:: SOURCE PASSAGE ::
--------------------------------
Juan Garrido is a member of the queer and MS communities. He joins us as this month’s guest to discuss the similarities between homophobia and ableism, and how ultimately, being accepted for who you are starts with accepting yourself.
While people with disabilities may face slurs and threats of violence, my experience of ableism has mostly been limited to lack of accessibility and ignorance. Like at the airport in Milan, per esempio. The security officer asked The Banker, “Lei può camminare?” (translation: Can she walk?) The Banker stared blankly, the appropriate response. Nine out of ten airport security officers leave room for the possibility that I can walk enough to pass through the metal detector, but not that I can speak for myself. Fortunately, I speak enough Italian that I was able to say, “Posso parlare.” (translation: I can speak for myself motherfucker)
--------------------------------
:: STORED DATA ::

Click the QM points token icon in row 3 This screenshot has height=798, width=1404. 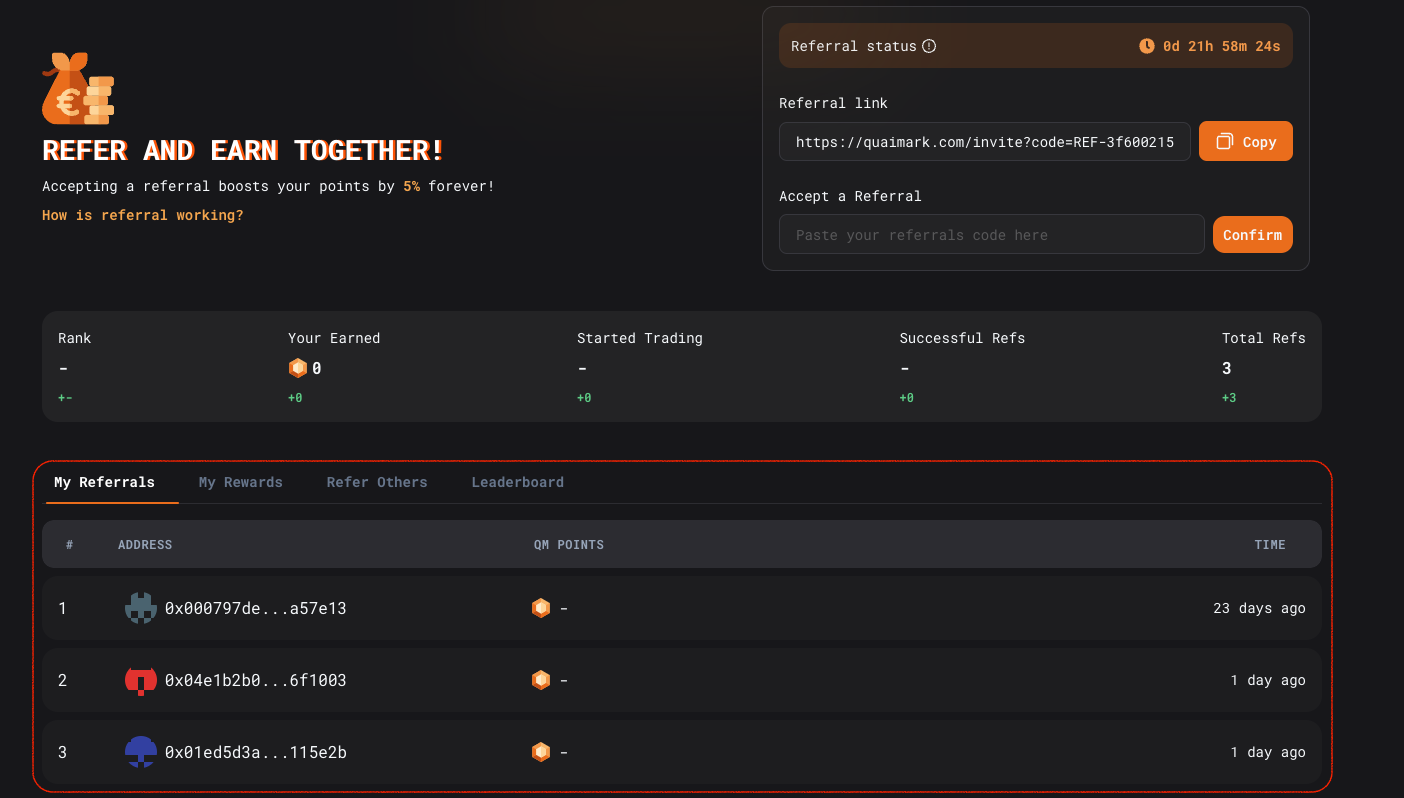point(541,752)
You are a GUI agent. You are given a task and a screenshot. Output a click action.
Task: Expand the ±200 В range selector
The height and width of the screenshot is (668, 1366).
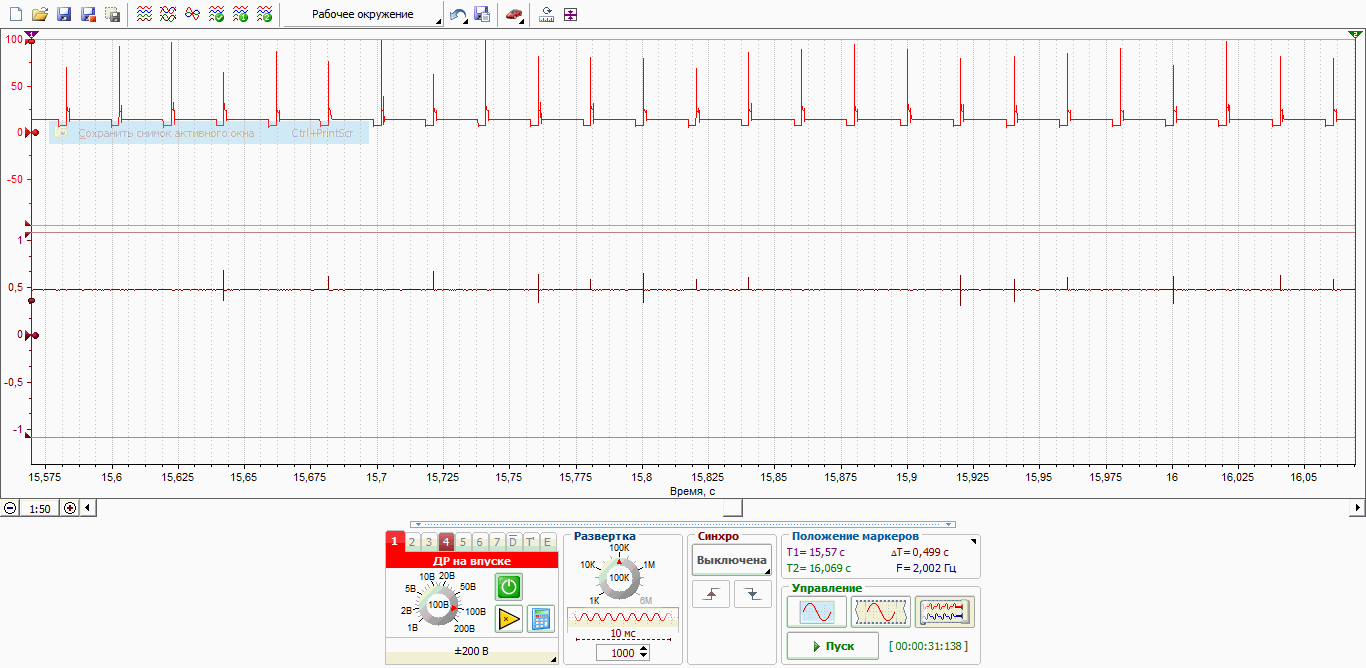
--------------------------------
:: SHORT TASK ::
From the passage on homophobia and ableism, list every Italian word or phrase the author uses.

:: EXERCISE ANSWER ::
- "per esempio"
- "Lei può camminare?"
- "Posso parlare."